**Exercise objective:** This exercise calls for every line of the data below with the string "computer" in it.

[Stored records]
• • • •

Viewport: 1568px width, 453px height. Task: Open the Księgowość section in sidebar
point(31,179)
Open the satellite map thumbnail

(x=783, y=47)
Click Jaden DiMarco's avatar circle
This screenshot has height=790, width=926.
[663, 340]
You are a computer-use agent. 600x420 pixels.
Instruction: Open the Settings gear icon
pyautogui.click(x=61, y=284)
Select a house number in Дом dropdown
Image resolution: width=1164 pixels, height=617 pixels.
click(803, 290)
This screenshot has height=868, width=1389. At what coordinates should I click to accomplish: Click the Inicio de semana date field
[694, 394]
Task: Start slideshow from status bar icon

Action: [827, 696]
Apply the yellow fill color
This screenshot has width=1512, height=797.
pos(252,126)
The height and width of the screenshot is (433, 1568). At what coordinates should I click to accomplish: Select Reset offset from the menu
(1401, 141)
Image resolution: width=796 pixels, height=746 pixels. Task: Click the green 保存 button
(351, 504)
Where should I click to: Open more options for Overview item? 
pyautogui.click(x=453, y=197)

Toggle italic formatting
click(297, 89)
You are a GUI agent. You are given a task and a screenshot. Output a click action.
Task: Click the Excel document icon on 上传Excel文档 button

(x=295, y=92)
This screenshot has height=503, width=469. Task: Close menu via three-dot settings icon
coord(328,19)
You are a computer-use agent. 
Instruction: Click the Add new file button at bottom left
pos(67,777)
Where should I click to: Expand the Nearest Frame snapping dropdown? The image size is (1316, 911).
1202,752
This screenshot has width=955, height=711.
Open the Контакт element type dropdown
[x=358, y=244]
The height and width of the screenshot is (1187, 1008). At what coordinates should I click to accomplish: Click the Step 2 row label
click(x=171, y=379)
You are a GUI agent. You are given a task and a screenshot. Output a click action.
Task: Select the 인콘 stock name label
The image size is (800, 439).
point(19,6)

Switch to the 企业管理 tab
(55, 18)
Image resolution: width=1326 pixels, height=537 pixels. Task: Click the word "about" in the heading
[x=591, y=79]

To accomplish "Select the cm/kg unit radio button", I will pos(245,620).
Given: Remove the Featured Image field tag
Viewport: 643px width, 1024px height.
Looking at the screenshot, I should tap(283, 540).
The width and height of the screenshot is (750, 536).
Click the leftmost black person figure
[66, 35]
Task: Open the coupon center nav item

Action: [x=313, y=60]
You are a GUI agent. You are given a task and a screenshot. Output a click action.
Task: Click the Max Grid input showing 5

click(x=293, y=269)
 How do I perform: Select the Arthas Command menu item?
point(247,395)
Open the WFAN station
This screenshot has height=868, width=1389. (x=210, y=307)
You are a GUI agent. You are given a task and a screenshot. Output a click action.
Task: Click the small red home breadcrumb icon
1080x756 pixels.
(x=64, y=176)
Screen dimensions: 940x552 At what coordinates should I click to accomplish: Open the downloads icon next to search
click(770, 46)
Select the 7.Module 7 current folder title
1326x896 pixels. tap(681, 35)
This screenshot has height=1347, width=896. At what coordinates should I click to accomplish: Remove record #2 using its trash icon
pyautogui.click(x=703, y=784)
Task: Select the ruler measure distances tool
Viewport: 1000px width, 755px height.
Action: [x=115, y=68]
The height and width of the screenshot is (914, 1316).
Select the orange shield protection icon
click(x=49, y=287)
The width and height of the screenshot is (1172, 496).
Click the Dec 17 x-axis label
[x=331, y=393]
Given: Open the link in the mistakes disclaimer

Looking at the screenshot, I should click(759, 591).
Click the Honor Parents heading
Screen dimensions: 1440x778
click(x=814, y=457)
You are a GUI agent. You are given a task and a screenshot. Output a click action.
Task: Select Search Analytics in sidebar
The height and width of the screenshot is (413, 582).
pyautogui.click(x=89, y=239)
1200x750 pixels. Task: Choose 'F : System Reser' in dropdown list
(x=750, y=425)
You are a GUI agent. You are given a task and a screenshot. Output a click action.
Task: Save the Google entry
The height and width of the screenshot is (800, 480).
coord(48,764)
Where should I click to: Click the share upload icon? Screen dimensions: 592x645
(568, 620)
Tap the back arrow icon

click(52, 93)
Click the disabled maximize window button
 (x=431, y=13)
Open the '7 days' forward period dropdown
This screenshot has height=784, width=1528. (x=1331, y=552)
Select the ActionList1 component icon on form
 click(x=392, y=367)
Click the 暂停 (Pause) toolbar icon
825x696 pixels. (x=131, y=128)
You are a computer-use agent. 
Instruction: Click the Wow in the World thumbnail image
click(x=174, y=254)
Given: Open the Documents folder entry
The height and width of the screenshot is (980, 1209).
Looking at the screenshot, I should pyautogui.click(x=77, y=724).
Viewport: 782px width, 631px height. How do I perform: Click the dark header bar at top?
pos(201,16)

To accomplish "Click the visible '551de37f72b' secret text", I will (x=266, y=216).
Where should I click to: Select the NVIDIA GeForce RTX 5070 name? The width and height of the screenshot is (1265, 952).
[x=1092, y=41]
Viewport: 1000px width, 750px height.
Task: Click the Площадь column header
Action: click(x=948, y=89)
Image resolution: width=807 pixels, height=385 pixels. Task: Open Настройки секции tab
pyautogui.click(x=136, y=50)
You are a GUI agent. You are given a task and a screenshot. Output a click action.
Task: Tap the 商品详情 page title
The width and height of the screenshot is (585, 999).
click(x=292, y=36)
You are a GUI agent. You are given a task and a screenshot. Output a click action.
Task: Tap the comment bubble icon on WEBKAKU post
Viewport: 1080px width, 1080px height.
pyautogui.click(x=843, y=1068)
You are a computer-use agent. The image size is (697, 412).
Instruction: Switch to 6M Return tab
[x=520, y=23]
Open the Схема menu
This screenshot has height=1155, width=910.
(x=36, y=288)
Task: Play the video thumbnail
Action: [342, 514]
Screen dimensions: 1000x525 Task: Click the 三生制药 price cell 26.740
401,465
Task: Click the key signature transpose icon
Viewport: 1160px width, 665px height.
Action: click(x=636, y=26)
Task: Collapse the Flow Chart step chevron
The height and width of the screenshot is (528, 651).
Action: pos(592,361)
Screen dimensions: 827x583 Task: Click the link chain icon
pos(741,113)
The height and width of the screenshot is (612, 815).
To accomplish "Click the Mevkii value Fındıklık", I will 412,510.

• • • •

**The completed task:**
You are a computer-use agent. 600x420 pixels.
You are a computer-use agent. 
You are a computer-use agent. 
You are a computer-use agent. The image size is (697, 412).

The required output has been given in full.